BRUSSELS -- European Union leaders have agreed to postpone talks with Russia on a new partnership pact scheduled for later this month if Moscow have not withdrawn its troops to pre-conflict positions in Georgia by then.
The decision at an emergency summit in Brussels came after Russian Foreign Minister Sergei Lavrov hailed Moscow's military intervention over the breakaway South Ossetia conflict as setting a new standard for defending its national interests.
The EU move was a bid to bridge broad differences among its 27 states
on how to deal with Russia and came after the bloc dropped talk of sanctions on its largest energy supplier.
"It is clear that, in the light of events, we cannot continue as if nothing had happened," European Commission President Jose Manuel Barroso said after the summit on September 1.
French President Nicolas Sarkozy will travel to Moscow on September 8 to verify whether Russia has fully adhered to a peace plan in time for the next round of partnership talks set for September 15-16 in Brussels, Barroso said.
"We will ask Russia to apply the six-point plan scrupulously," Sarkozy told the news conference, refering to a French-brokered plan which ended hostilities after Russian troops crushed a Georgian attempt to take back South Ossetia.
The new EU-Russia accord is due to regulate relations in the energy sector and on trade.

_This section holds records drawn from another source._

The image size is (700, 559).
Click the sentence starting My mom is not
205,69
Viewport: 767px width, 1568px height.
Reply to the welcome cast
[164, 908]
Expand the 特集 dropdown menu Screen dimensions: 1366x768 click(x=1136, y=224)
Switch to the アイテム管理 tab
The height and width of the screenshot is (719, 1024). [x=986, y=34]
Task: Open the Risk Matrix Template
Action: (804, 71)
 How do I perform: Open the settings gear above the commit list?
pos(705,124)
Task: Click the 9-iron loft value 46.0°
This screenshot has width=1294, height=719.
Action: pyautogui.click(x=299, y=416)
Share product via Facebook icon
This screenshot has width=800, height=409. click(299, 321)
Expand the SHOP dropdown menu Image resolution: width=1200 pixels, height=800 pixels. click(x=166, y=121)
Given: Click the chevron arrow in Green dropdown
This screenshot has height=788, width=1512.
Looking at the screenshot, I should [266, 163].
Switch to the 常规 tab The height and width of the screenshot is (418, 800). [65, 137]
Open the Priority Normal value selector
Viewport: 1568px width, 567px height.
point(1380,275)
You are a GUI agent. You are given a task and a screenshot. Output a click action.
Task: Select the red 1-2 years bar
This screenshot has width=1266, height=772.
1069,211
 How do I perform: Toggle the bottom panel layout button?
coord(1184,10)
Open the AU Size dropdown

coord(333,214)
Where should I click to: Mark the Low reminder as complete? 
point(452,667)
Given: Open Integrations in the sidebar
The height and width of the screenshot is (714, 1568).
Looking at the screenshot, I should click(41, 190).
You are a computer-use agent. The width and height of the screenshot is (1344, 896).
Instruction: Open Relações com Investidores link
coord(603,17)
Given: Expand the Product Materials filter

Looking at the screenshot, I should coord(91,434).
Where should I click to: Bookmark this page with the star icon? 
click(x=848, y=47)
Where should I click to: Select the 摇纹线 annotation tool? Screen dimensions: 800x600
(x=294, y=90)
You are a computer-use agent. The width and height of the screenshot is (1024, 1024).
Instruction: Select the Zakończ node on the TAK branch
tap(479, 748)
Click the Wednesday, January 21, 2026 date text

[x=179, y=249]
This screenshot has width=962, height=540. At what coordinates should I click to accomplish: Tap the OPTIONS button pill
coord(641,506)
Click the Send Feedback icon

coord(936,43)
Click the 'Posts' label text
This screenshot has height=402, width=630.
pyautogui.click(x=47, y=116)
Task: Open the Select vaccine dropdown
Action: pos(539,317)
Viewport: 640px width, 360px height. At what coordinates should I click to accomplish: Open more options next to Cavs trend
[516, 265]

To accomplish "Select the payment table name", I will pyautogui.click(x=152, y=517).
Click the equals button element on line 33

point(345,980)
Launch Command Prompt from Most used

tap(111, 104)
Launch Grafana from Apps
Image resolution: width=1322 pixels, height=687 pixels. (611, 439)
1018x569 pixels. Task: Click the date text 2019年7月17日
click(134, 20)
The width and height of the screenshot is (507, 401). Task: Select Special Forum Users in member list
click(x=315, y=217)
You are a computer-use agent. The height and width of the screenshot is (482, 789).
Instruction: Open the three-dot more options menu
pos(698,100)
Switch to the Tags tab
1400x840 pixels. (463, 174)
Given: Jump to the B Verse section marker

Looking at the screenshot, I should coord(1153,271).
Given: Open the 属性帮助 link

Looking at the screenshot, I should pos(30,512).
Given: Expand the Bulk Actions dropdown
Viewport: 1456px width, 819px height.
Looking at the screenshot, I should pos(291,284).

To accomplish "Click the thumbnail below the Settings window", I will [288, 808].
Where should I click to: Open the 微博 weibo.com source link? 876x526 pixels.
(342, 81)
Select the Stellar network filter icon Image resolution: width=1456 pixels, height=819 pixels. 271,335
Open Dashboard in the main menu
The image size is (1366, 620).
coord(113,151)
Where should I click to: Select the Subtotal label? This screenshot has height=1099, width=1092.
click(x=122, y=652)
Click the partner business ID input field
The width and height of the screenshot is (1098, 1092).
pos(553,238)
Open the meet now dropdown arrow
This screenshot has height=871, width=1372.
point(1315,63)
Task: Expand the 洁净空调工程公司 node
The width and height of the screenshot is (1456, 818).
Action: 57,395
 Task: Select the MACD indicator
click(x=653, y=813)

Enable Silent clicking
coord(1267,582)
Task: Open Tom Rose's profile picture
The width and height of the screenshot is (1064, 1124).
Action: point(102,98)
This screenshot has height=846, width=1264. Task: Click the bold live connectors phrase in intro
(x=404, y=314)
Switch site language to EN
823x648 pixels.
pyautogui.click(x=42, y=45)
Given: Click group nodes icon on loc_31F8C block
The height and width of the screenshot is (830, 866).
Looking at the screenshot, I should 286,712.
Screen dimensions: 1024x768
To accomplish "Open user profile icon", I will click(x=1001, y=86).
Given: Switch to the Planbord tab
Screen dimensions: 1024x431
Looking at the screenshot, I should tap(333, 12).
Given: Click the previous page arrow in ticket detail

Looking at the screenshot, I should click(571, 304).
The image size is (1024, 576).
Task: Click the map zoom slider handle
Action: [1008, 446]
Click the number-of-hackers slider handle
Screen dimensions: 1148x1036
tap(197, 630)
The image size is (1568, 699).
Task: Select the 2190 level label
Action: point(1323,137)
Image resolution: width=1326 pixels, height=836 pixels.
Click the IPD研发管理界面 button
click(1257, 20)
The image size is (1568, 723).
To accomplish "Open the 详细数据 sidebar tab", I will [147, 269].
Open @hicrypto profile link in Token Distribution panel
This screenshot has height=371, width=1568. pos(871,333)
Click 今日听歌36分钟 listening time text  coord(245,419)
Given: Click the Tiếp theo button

Russian officials have in the past been less than enthusiastic about the long-delayed pact.
"We don't need these talks or this new agreement any more than the EU does," Russia's envoy to the EU, Vladimir Chizhov, told reporters. Russian Signal
Separately, German Chancellor Angela Merkel said Russia had signalled that it was prepared to withdraw its troops to preconflict positions in neighboring Georgia.
Merkel told reporters that Russian President Dmitry Medvedev made the statement in a telephone call with Sarkozy on August 31.
Moscow has withdrawn most of its forces in line with a cease-fire deal but has kept soldiers in "security zones," which include Georgian territory around South Ossetia and Abkhazia as well as outside the port of Poti.
Western capitals have demanded Moscow pull its troops to preconflict positions, as it agreed under a French-brokered peace plan. The Kremlin says the troops are peacekeepers needed to protect the separatist regions from new Georgian aggression.
A final summit statement strongly condemned Russia's move to recognize the independence of the rebel regions of South Ossetia and Abkhazia and urged other countries not to follow the step.
"The European Council is gravely concerned by the open conflict which has broken out in Georgia, by the resulting violence and by the disproportionate reaction of Russia," a French-language version of the statement said. "As long as the withdrawal of troops to their pre-August 7 positions has not been realized, meetings on a negotiation of the partnership accord will be postponed."
Before the summit opened, Lavrov said Moscow's intervention in Georgia had set a new standard for defending its interests.
"Russia has returned to the world stage as a responsible state which can defend its citizens," he declared, adding that the United States must "start adapting" to this reality.
Moscow said it intervened to prevent Georgian "genocide" there. It drew Western condemnation by pushing far beyond the disputed area, bombing and deploying troops deep inside Georgia. The former Soviet republic is strategically important to the West because it hosts oil and gas pipelines that bypass Russia.
In the streets of Tbilisi, more than a million Georgians protested against Russia, many linking arms and waving the red and white Georgian flag. International Police
France, Germany, and Italy said earlier punitive action against Russia would be premature, but Britain championed calls for the EU to suspend talks on the Partnership and Cooperation Agreement.
"The German position is that we should not break off dialogue with Russia," Chancellor Merkel told reporters earlier as she arrived for the talks.
In an apparently conciliatory step, Russia said it wanted the Organization for Security and Cooperation in Europe (OSCE) and the EU to arrange an international police presence in buffer zones between Georgia and its breakaway regions.
The EU is looking to send civilian monitors to Georgia, with officials saying its presence could reach a few hundred staff.
Separately, NATO member Turkey began curbing Russian imports in a move officials said followed delays to Turkish goods at the Russian border since Ankara allowed two U.S. ships to transit the Bosphorus Strait to provide aid to Georgia.
"We don't want to apply these measures, but we are acting reciprocally," Foreign Trade Minister Kursad Tuzmen told state-run news agency Anatolian.
EU leaders also vowed to make reconstruction aid available for Georgia and consider closer ties including talks on a free trade deal and an easier visa regime for its citizens.